About Us and Our Problems

Let's talk us and our problems. How many of you all are familiar with what an exchange does? Some of the nuances is, again, we built and run what is now the Coinbase Derivatives Exchange. Formerly we were a startup called FairX. We built a CFTC, some government agency licensed trading exchange for folks to trade financial contracts with each other. You can submit us an order, to buy or sell something for some price, and we'll let you and the market know asynchronously when you successfully trade and what price you get. Think of exchanges as financial infrastructure. Everyone who participates in finance relies on exchange to provide real prices of things trading on our platform, and relies on us to fairly assign trades and values for folks who want to exchange stuff. First thing to think about for an exchange is mission critical code. A bug on our system could result in catastrophic problems for not only ourselves, but generally customers. All the clients on our platform deposit millions of dollars of funds millions of notional because they trust an exchange to be correct. Potential losses we risk are multiple orders of magnitude more than any revenue we might make from a transaction. In a previous life running a Forex exchange, our clients would trust us with orders for millions of dollars, and we'd maybe be happy to make 0.00001% on it, give or take a zero. Our business logic has to be rock solid. Exchanges absolutely have to be correct.

The second thing about running a financial exchange is that many of our partners expect us to operate as close to instantaneously as possible, and also to be as consistent. Exchanges, if we're the ground that folks stand on for financial transactions, we've got to be predictable and fast. In general, you want to expect p99 latencies to stay under a millisecond. That's to us handled it back to customers in under a millisecond at the worst cases. Finally, you've got to keep records for regulators, clients, debuggers like me to actually be able to find out what happened on the system up to maybe even seven years in history, so that folks can figure out what went wrong and why they might have lost some money.

How Can the System Evolve Safely and Efficiently While Performing?

You might ask, if risks are so high and correctness bugs are catastrophic, and performance bugs get instantly noticed, how do we actually add features to the system in a reasonable manner?
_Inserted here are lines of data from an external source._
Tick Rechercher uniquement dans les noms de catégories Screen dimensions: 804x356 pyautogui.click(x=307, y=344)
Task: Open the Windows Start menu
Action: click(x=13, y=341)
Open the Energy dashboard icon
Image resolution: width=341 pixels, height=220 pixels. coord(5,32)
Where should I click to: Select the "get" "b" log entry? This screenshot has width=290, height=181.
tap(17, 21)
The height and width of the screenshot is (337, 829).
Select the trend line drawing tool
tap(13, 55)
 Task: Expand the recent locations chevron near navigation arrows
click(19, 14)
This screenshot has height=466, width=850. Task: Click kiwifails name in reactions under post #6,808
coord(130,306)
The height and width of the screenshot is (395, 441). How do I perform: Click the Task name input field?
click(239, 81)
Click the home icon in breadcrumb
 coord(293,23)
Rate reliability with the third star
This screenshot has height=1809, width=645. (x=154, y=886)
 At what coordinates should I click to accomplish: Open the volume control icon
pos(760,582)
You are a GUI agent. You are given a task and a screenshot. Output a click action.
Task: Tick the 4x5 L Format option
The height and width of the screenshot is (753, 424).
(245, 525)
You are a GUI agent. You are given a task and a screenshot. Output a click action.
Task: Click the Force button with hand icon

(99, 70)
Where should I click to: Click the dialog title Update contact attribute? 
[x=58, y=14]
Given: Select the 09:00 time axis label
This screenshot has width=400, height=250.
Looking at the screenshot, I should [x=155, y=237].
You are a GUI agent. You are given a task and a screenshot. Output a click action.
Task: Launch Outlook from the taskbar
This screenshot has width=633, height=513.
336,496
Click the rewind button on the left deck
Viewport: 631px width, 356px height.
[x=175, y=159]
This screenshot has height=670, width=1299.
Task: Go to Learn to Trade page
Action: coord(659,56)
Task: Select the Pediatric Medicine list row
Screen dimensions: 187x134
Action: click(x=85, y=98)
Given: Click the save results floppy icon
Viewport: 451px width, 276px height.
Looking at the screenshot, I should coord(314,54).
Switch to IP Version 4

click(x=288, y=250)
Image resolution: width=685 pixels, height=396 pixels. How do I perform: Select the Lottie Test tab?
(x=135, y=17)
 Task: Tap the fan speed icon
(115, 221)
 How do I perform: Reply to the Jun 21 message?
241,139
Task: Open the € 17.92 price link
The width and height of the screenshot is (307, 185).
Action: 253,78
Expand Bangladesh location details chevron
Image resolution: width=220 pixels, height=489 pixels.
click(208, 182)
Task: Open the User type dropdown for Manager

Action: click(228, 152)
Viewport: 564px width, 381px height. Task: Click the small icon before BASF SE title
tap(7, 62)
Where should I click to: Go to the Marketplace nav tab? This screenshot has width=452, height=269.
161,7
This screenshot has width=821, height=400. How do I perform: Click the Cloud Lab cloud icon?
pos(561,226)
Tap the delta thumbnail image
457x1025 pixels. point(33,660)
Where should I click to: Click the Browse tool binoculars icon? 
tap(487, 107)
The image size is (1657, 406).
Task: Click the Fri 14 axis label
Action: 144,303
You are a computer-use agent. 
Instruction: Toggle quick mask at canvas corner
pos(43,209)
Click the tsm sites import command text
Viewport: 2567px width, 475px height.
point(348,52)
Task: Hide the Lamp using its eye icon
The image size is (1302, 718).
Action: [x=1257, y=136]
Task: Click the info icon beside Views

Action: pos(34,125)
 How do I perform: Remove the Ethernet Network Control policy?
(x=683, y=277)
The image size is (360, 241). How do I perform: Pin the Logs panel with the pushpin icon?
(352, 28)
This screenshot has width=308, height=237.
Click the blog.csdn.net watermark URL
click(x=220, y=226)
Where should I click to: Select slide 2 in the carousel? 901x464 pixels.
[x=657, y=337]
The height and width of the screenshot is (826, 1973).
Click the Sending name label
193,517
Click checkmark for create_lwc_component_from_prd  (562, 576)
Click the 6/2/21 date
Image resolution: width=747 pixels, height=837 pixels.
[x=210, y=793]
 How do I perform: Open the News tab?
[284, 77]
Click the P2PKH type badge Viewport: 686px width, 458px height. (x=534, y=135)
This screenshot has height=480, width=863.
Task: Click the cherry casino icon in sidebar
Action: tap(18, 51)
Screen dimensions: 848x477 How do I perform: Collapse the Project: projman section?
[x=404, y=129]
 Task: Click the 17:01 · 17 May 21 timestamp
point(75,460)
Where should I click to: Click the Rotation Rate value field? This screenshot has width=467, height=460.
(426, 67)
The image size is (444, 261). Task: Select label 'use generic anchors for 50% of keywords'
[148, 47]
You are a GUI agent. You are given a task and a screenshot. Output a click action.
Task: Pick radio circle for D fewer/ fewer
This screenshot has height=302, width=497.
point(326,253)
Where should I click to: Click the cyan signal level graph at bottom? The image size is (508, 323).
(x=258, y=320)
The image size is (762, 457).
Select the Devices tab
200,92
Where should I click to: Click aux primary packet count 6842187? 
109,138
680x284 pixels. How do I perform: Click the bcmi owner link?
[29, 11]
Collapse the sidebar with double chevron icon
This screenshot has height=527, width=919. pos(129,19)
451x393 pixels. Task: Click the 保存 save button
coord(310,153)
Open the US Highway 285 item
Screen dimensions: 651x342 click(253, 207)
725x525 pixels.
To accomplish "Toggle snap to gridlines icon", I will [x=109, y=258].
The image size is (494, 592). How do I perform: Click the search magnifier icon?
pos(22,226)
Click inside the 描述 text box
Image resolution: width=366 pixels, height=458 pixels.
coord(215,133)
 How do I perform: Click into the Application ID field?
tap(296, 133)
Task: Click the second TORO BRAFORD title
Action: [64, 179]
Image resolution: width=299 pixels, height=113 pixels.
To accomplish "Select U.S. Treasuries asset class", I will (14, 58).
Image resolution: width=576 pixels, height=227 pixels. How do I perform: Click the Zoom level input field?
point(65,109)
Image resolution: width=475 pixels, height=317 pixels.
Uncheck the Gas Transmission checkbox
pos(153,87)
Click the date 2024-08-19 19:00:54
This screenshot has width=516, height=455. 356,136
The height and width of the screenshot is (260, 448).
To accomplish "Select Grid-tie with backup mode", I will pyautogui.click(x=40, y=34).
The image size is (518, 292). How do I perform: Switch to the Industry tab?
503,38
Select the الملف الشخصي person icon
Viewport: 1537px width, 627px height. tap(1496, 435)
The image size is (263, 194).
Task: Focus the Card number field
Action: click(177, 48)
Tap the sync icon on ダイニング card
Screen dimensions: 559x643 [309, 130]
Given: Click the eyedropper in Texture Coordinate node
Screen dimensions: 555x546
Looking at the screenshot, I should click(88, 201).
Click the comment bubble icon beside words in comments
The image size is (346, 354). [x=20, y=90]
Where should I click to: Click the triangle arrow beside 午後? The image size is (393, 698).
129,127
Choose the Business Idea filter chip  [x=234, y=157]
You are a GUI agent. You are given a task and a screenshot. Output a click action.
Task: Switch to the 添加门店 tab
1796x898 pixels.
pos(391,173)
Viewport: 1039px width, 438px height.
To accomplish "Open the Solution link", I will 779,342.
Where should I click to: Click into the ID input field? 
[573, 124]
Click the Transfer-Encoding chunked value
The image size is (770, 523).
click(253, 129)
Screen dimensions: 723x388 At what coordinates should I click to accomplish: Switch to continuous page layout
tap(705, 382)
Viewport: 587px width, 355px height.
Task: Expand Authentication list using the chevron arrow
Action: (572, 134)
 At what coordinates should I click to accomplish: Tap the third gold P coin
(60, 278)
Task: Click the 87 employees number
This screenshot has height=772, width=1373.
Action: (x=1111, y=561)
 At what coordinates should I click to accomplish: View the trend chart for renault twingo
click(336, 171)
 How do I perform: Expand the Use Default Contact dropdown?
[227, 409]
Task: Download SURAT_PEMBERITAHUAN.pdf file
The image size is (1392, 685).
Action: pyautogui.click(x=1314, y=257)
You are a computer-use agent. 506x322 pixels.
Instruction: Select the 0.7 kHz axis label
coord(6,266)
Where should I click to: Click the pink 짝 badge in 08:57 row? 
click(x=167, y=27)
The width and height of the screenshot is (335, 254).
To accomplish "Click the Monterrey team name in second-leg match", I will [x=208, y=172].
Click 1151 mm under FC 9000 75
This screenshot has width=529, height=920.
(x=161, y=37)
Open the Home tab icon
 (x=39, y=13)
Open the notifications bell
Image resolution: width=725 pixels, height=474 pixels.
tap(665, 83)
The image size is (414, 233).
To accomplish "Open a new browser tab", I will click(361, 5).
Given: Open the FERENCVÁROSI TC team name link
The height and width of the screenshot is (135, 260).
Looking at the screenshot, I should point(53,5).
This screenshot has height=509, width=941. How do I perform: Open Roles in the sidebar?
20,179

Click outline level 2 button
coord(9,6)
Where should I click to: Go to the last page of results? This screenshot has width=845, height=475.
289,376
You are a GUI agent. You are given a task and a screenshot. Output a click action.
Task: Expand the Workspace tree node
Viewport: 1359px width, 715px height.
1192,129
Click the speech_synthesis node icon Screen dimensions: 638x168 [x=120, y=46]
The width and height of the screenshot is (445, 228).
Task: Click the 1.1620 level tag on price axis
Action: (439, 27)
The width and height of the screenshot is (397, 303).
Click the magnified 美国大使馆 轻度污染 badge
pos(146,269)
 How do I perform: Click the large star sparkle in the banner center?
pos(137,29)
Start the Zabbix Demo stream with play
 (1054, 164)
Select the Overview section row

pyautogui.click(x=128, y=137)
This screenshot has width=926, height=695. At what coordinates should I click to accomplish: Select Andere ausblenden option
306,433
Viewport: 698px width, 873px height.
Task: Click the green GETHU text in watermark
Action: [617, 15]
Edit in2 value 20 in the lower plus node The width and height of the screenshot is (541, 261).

We've got to make sure our core logic stays simple. In principle, you want to minimize the number of arrows and boxes in your architecture diagram as much as possible. If you can remove something, remove it, if you can avoid a dependency, avoid it. What we don't want is a bunch of services that can fail independently and partially when it comes to a financial transaction. What we want is actually a very hardened kernel, and something that is quite well tested. In general, we want to make sure that our mission critical code lives in a monolith. Other thing we want to avoid is concurrency. We want to avoid concurrency at all costs. In the last 10 to 20 years, multi-processor systems have offered programs an interesting deal with the devil, run stuff in parallel, you get some more throughput and performance. You just have to make sure that you don't have any race conditions, and your logic is correct for every possible interleaving, of every line of code in your concurrent system. You run that code over again, you can't count on the same things happening, because you've left things up to the OS scheduler. I claim that simplicity through deterministic execution can often get you even more performance and throughput than concurrent launcher.

Deterministic Execution

Let's describe deterministic execution. Think of a program as a state machine. You have program counter pointing to which line of code it's executing at, and then line of code modifying the system. The next slide is from a talk Martin Thompson gave about event log architectures. New inputs come into the system that has some existing state and creates a new state. Also, inputs might come into your system, and then you might get some output. In practice, the terminology we like to use is input, we think of as requests or API calls, and when they impact state, they might change the state of the system. Inputs might also come into a system, and we might rename outputs to be events. You'll hear me say inputs and requests interchangeably, and output, that's interchangeable. Another one is command for input and events. Here's what you can do. Let's assume you've got ordered inputs, meaning that buy this, buy that, sell those, sell that, if you have a sequence of lots of inputs, you apply deterministic execution, the idea is that at the end of your ordered set of actions, you should get the same state and outputs. Again, in practice if I sequence my requests, I apply determinism to save a few syllables. I'm going to get replicated state and events.

Benefits of Determinism

We'll talk a little bit about the benefits of Raft. High availability is the main reason why you might want to make use of consensus. Let's talk about what it looks like when you don't have consensus. If I have some service, and through maybe no fault of my own the machine crashes or something like that. The service is down, I'm getting paged. Not particularly happy. With Raft consensus, I have a service. I handle some messages. I have to replicate them to a follower, to make sure that the data is on multiple nodes of my system before handling it. The benefit of that is that when it eventually crashes, I can now elect a new main leader to handle subsequent services, and I can continue on and maybe just handle the hardware failure and try to start up a new system. There's a huge benefit if your system basically needs to be up all the time, to running in some redundant manner. When you have a deterministic system, you can replicate your state machine and actually just run multiple versions of them and be resistant to failure. You might ask if exchanges have to be really fast, what is the overhead of this message replication? It just so happens that there happens to be some open source technology out there that actually replicates a Raft log through a very simple binary encoding, that gives virtually zero overhead and allows us to basically respond to customer requests after reaching consensus in less than a millisecond easily. On the cloud, I think we're in the mid-hundreds of bytes or even lower. This is pretty great, because traditionally, in the past, exchanges have needed to make sure that data is on at least two machines. Because when a hard drive crashes, or a system fails, you can't have a complete outage. Like the London Stock Exchange, New York Stock Exchange, they cannot go down during business hours. What they've traditionally done is some sort of a primary-secondary model, where I handle a message, I put it in a sequencer, I don't do anything with that message until I've guaranteed I've replicated it into a secondary, and the secondary did that thing. That basically was the standard in exchanges the state of the art for quite some time, but it's not super rigorous. For something that is the bedrock of systems, we lucked out in that a new open source technology came up for us to use.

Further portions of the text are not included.